((

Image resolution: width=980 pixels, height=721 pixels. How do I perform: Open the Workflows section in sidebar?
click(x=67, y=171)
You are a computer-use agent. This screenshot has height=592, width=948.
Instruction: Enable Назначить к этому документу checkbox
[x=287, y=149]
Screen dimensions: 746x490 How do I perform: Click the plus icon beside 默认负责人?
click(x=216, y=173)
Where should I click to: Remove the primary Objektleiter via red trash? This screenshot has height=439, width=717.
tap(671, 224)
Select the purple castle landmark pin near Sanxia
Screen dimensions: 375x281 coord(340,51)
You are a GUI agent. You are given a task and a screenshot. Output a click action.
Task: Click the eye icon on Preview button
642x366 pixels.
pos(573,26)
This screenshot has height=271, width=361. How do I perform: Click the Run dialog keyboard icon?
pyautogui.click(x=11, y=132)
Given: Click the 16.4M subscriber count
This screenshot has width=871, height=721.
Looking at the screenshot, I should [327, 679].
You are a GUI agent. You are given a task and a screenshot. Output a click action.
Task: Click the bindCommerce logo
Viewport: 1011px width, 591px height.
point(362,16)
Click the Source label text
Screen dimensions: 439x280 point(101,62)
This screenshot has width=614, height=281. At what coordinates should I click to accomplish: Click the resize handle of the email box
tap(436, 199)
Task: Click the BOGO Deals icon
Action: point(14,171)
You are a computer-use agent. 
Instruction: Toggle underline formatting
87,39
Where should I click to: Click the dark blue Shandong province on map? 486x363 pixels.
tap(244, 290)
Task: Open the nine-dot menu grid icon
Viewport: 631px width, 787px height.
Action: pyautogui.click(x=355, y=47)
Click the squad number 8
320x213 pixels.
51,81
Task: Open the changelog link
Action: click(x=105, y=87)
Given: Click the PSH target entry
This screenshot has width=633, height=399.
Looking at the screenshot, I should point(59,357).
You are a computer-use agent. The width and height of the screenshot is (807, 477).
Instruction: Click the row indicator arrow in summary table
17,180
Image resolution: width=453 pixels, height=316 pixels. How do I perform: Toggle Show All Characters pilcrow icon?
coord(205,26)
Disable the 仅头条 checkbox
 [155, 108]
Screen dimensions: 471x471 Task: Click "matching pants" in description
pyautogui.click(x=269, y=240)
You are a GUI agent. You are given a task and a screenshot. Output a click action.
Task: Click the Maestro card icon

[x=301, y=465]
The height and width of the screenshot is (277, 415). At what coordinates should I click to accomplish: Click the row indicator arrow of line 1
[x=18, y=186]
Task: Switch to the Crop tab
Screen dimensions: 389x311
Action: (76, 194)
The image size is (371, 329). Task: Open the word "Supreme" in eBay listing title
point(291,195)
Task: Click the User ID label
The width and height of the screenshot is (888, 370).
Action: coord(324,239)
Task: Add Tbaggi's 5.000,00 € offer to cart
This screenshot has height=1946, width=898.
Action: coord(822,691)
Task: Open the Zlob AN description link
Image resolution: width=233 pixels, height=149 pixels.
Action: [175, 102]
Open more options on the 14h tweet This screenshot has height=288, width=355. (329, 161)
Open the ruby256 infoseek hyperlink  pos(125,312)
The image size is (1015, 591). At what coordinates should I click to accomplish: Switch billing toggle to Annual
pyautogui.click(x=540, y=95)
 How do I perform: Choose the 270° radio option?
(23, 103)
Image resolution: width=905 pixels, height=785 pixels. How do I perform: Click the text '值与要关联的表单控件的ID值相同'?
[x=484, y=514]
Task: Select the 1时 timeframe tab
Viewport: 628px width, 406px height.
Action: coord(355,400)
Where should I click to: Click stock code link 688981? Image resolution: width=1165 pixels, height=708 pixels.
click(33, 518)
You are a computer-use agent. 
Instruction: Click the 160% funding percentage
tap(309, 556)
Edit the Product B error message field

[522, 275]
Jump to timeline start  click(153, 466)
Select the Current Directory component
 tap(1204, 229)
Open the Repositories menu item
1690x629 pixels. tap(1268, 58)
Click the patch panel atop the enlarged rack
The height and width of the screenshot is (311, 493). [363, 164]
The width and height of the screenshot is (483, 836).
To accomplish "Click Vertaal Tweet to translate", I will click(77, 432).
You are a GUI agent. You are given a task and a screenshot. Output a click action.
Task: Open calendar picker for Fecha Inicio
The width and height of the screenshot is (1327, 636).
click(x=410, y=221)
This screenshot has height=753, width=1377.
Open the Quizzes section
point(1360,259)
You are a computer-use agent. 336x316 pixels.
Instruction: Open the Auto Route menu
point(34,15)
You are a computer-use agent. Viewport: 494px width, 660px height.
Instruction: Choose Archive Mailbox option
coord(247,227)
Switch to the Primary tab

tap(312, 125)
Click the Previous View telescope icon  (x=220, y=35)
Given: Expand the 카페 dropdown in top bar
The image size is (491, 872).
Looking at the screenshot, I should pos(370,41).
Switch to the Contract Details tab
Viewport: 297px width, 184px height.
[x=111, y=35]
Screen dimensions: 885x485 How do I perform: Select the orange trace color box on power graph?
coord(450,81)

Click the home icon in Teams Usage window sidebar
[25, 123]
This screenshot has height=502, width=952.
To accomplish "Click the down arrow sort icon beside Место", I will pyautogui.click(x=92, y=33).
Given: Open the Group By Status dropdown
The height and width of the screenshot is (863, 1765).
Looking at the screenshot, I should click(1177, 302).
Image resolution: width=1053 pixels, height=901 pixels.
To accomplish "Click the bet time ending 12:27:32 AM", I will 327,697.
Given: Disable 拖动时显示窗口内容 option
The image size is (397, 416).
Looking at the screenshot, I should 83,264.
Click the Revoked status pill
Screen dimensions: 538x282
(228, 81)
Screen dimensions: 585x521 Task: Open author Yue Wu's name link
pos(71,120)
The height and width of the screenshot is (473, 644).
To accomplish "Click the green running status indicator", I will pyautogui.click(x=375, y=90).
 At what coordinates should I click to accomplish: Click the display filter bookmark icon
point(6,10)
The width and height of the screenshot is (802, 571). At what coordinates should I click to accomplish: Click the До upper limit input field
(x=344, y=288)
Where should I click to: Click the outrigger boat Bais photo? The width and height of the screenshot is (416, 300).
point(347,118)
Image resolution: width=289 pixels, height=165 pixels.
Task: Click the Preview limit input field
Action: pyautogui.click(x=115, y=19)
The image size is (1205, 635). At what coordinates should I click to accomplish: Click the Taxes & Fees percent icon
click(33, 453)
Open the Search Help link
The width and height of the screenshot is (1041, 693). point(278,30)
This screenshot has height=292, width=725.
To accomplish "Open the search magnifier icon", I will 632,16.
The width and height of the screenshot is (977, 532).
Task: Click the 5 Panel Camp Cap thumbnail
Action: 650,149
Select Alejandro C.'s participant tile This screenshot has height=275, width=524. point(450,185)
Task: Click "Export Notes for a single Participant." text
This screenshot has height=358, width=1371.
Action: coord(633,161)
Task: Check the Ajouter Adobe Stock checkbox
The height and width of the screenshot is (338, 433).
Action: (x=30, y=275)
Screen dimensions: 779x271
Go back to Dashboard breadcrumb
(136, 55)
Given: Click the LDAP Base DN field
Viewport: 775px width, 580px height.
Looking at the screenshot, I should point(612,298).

))

__Task directions__:
Copy exactly the lines from the one containing "This screenshot has height=358, width=1371." through the last line of the records, both included, and nothing else.

__Response below__:
This screenshot has height=358, width=1371.
Action: coord(633,161)
Task: Check the Ajouter Adobe Stock checkbox
The height and width of the screenshot is (338, 433).
Action: (x=30, y=275)
Screen dimensions: 779x271
Go back to Dashboard breadcrumb
(136, 55)
Given: Click the LDAP Base DN field
Viewport: 775px width, 580px height.
Looking at the screenshot, I should point(612,298).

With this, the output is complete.